Season three of Attack on Titan has proven to be all about family. I don’t think Hajime Isayama foresaw that it would be this way, but the animators, judging from that amazing opening that focuses on the past and present, knew that would be the connecting thread this season. And in episode 43, a number of the issues presented through these families—particularly Eren’s, Mikasa’s, Levi’s, and Historia’s—start to fold into one another.
As the episode begins, Eren awakes and finds himself chained up in a cavelike structure filled with columns that are glowing white-blue. He encounters Historia, who introduces her dad, Rod Reiss, to him. The father and daughter touch Eren’s bare back, and through the power they have, reveal to Eren past memories he’d forgotten, including a shocker to anime viewers: Grisha Jaeger is dead. He was eaten years ago by his son. Meanwhile, Mikasa and Levi are on the move to rescue Eren, but to get to him they’ll have to fight off Kenny Ackerman, who shares a last name with Mikasa, as we find out they’re both from a family that once protected the royalty and have special resistance to the crown’s ability to erase memories. She also apparently shares that surname with Levi, as its inferred that not only did Kenny raise him, but he’s literally Levi’s uncle.
Of course, these relationships are all kinds of messed up. Kenny is a murderer who only days prior tried to kill Levi. Eren’s dad was MIA and hiding titanic secrets from his son. And Historia is very quick to accept Rod Reiss’ explanations, despite some awful, awful parenting by him in the past and present. I can’t help but feel for Historia, though—her past is traumatic, and she was rarely shown the love she needed as a child.

Our parents mess us up sometimes, too. For some, its in smaller things that we’re able to overcome as we grow. But for others, family histories tell of drug addiction, abuse, or neglect, deviant behavior which might always affect us, that may even trap and destroy us. It becomes too hard to forgive our parents for their actions; in some cases, we don’t want to forgive, nor do we feel they deserve our forgiveness.
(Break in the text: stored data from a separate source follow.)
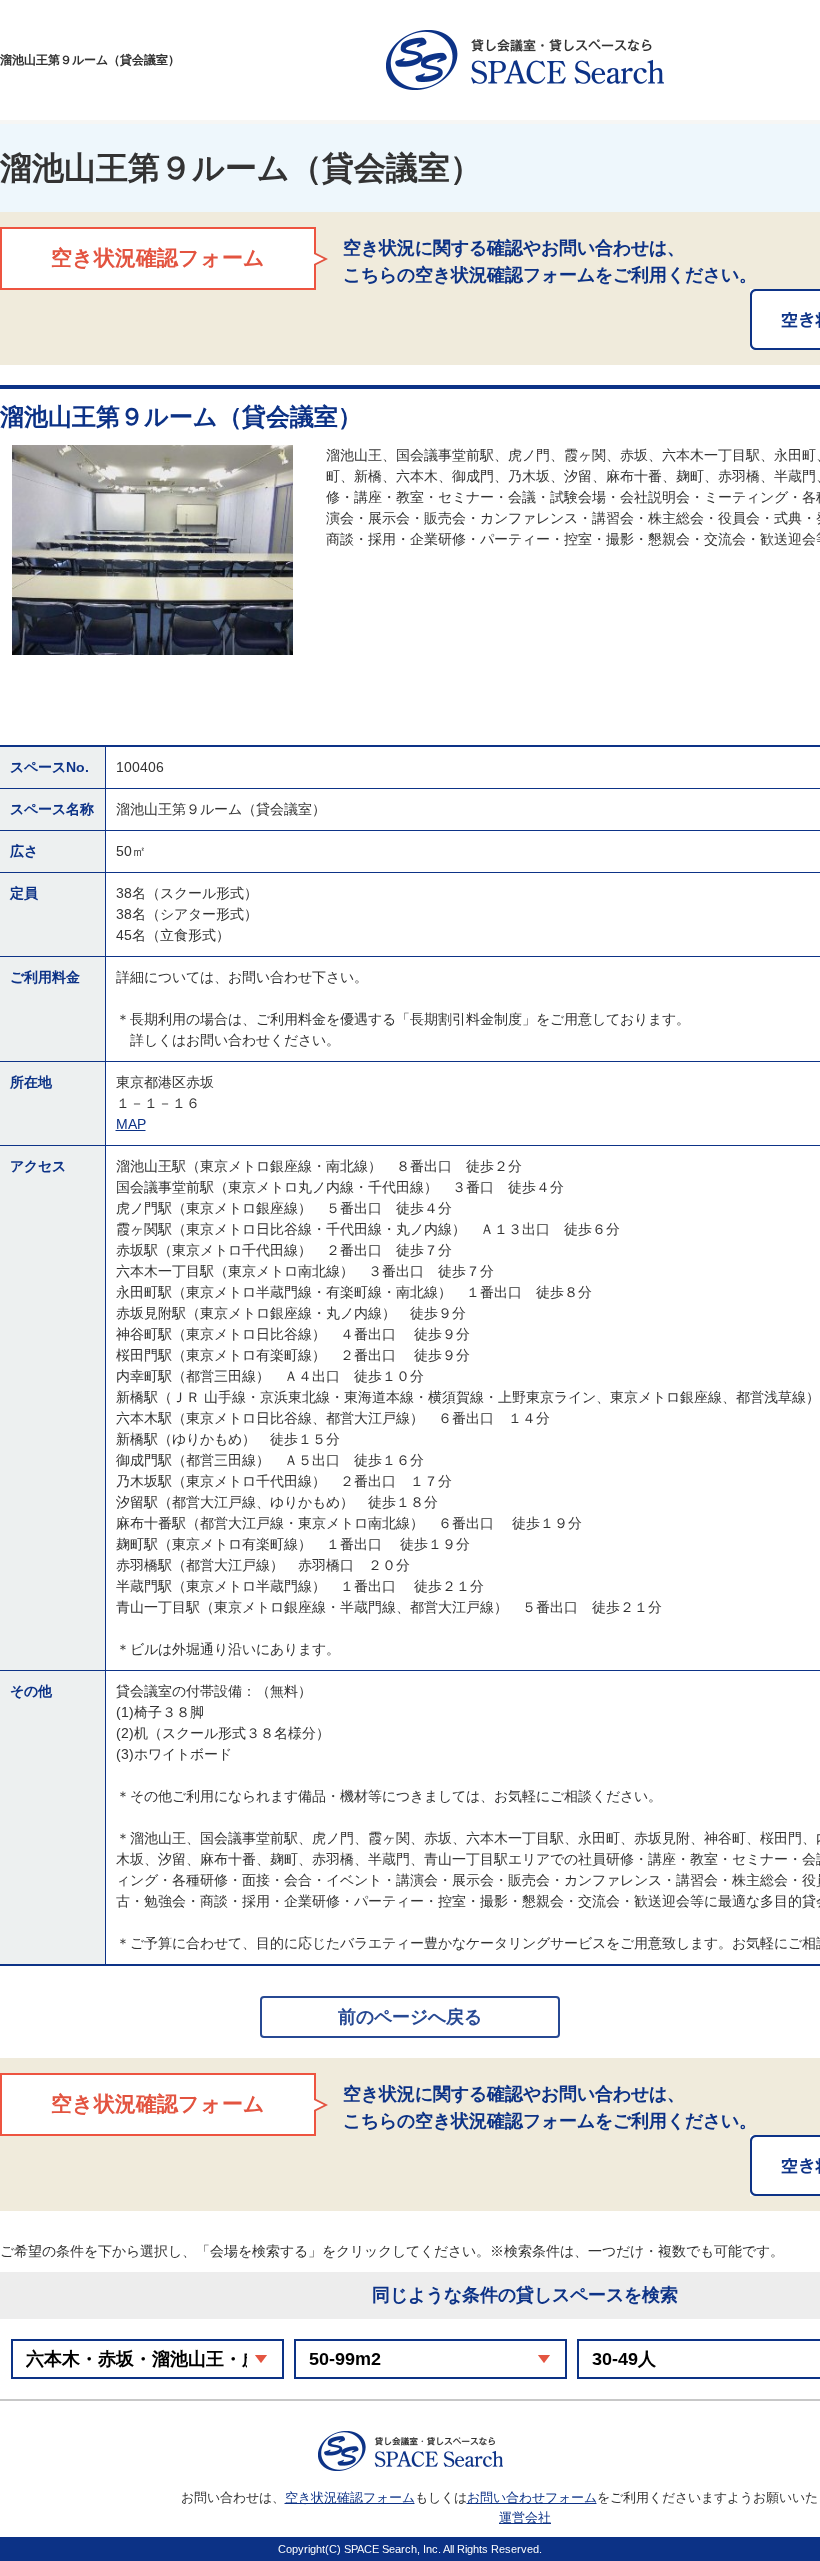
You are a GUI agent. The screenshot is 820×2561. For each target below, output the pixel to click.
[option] (152, 550)
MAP (131, 1124)
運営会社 (525, 2517)
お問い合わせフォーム (532, 2497)
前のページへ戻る (410, 2017)
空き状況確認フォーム (350, 2497)
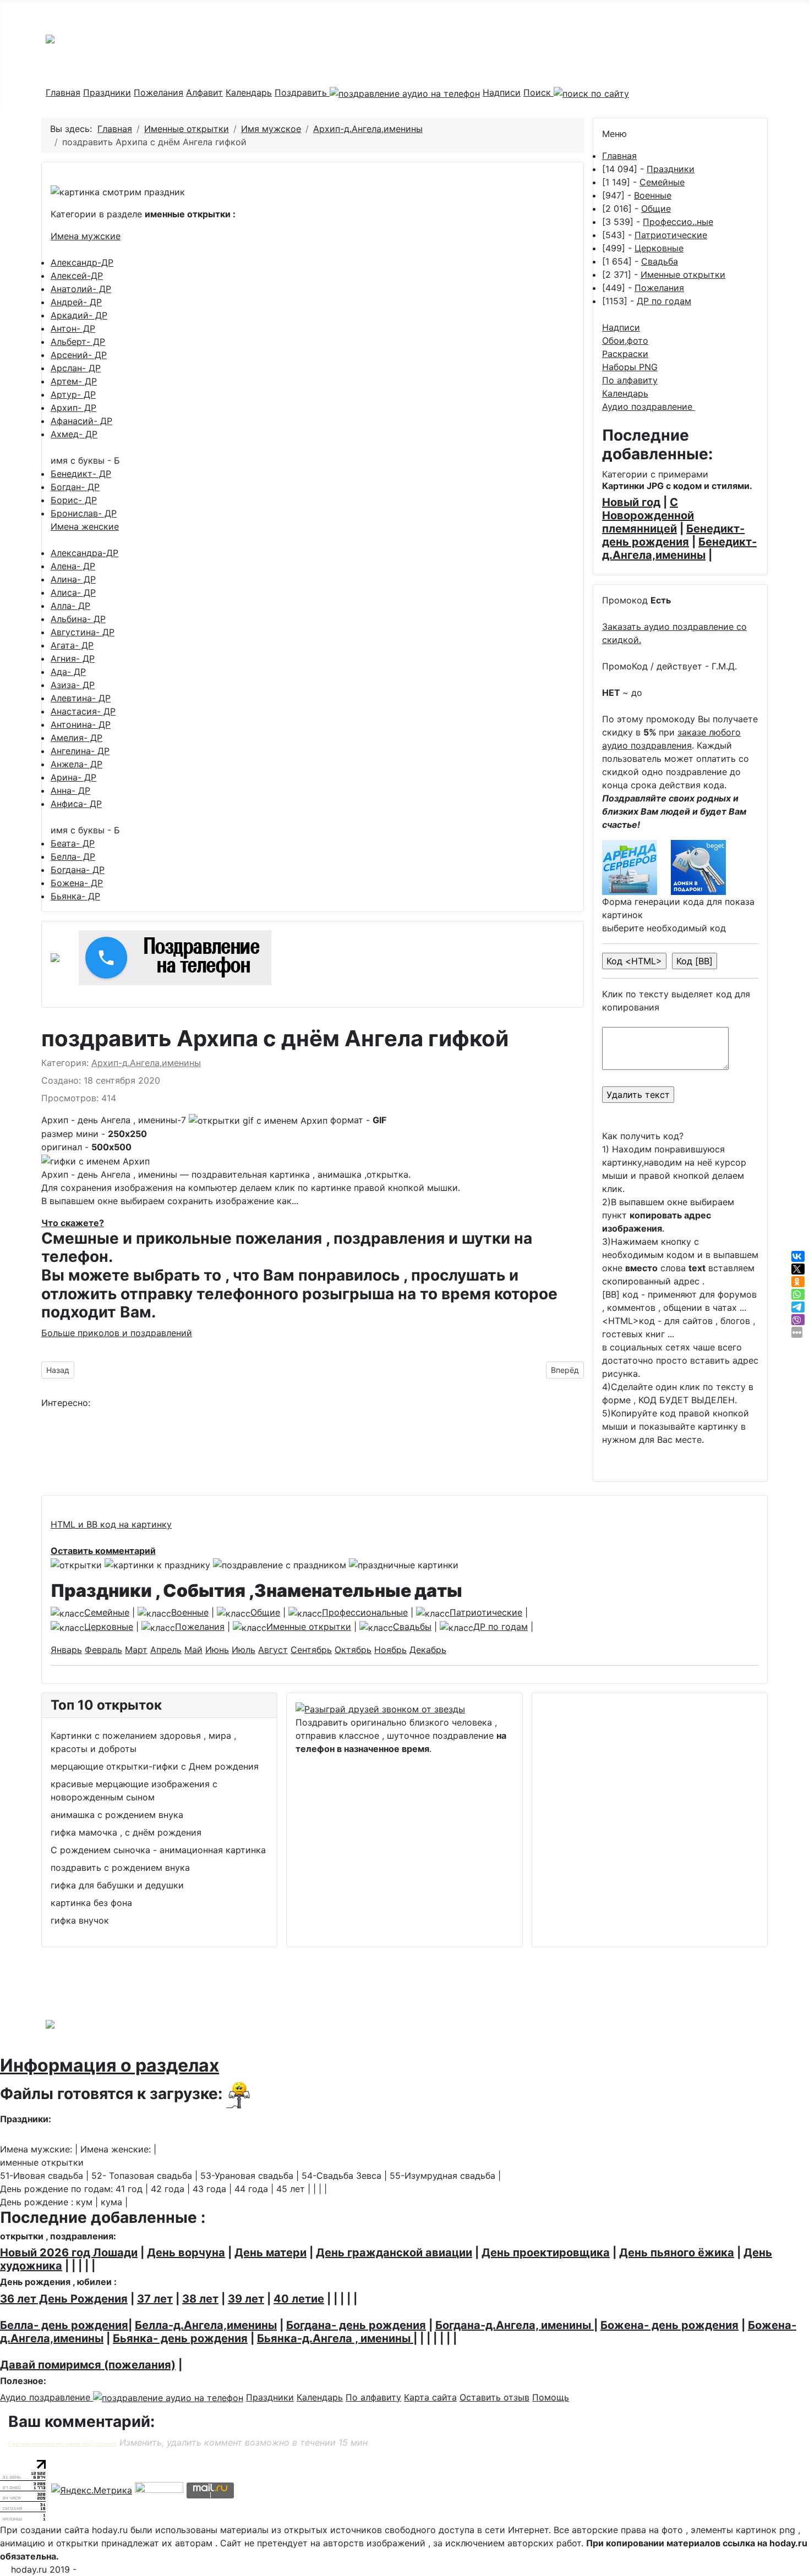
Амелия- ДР (76, 737)
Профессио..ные (678, 221)
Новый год (631, 502)
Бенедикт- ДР (81, 473)
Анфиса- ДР (76, 803)
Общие (656, 208)
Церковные (659, 248)
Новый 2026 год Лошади (69, 2252)
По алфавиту (630, 380)
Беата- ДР (73, 843)
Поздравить (302, 92)
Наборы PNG (630, 366)
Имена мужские (86, 235)
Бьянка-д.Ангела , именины (335, 2338)
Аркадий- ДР (79, 315)
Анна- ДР (70, 790)
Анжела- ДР (76, 764)
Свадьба (659, 261)
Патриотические (671, 234)
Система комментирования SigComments (62, 2444)
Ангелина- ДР (80, 750)
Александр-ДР (82, 262)
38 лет (200, 2298)
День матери (270, 2252)
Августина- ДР (82, 632)
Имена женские (85, 526)
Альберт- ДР (78, 341)
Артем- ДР (74, 381)
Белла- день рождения (64, 2325)
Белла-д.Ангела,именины (206, 2325)
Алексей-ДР (77, 275)
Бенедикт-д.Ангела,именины (679, 548)
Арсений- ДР (79, 354)
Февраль (103, 1649)
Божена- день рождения (669, 2325)
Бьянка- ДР (75, 896)
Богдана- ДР (78, 869)
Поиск (538, 92)
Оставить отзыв (494, 2397)
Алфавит (204, 92)
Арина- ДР (73, 777)
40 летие (299, 2298)
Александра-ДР (84, 552)
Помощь (550, 2397)
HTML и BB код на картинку (111, 1524)
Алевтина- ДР (81, 698)
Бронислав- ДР (84, 513)
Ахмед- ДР (74, 434)
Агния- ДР (73, 658)
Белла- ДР (73, 856)
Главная (63, 92)
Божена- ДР (77, 882)
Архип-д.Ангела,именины (146, 1062)
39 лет (246, 2298)
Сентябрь (311, 1649)
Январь (66, 1649)
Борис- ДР (74, 500)
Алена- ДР (73, 566)
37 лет (155, 2298)
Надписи (502, 92)
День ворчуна (186, 2252)
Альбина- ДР (78, 618)
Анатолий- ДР (81, 288)
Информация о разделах (109, 2065)
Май (193, 1649)
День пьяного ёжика (676, 2252)
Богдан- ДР (75, 486)
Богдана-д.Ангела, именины (514, 2325)
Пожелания (158, 92)
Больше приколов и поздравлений (116, 1332)
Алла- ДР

In Clannad, a story in some sense as fantastical as Attack on Titan, there’s a more realistic, damaged parent/child relationship (spoilers ahead). Tomoya lives with his dad but doesn’t get along with him—his father is an alcoholic and unable to hold down a job. He has also been physically abusive in the past. Tomoya eventually moves out, but even then, his father’s actions impact him; Tomoya loses a promotion when it’s discovered that his father has been arrested.
Tomoya is bottled up with rage throughout the entire series, but eventually forgives his father. There’s a reveal that happens, but the context for why he forgives his father is maybe more important. Tomoya starts to act much like his father, even worse in some respect; eventually, he comes to realize this. The realization leads to humility, which helps Tomoya do that which he never thought he could—forgive.
Forgiveness is an unusual thing—it’s sometimes impossible to give, and other times it is all we want and desire. Held back, it can destroy relationships; given, it can restore when hope seems impossible. The grace it requires is ultimately what binds family together—successful families aren’t only built on treating each other with love, they are built on loving each other even when things go wrong. And in families that fail, of the many things that are lacking is grace.
Family is complex—Attack on Titan takes that to the extreme, but many of our own situations demonstrate as much. Grace, on the other hand, is simple, but it has the power to unravel, unchain, and restore. If it’s lacking in your family now, my hope is that one day, grace will enter in and change everything, your parents’ lives as well as your own. It can happen—grace is that powerful. It’s a hope worth seeking, a hope worth looking forward to.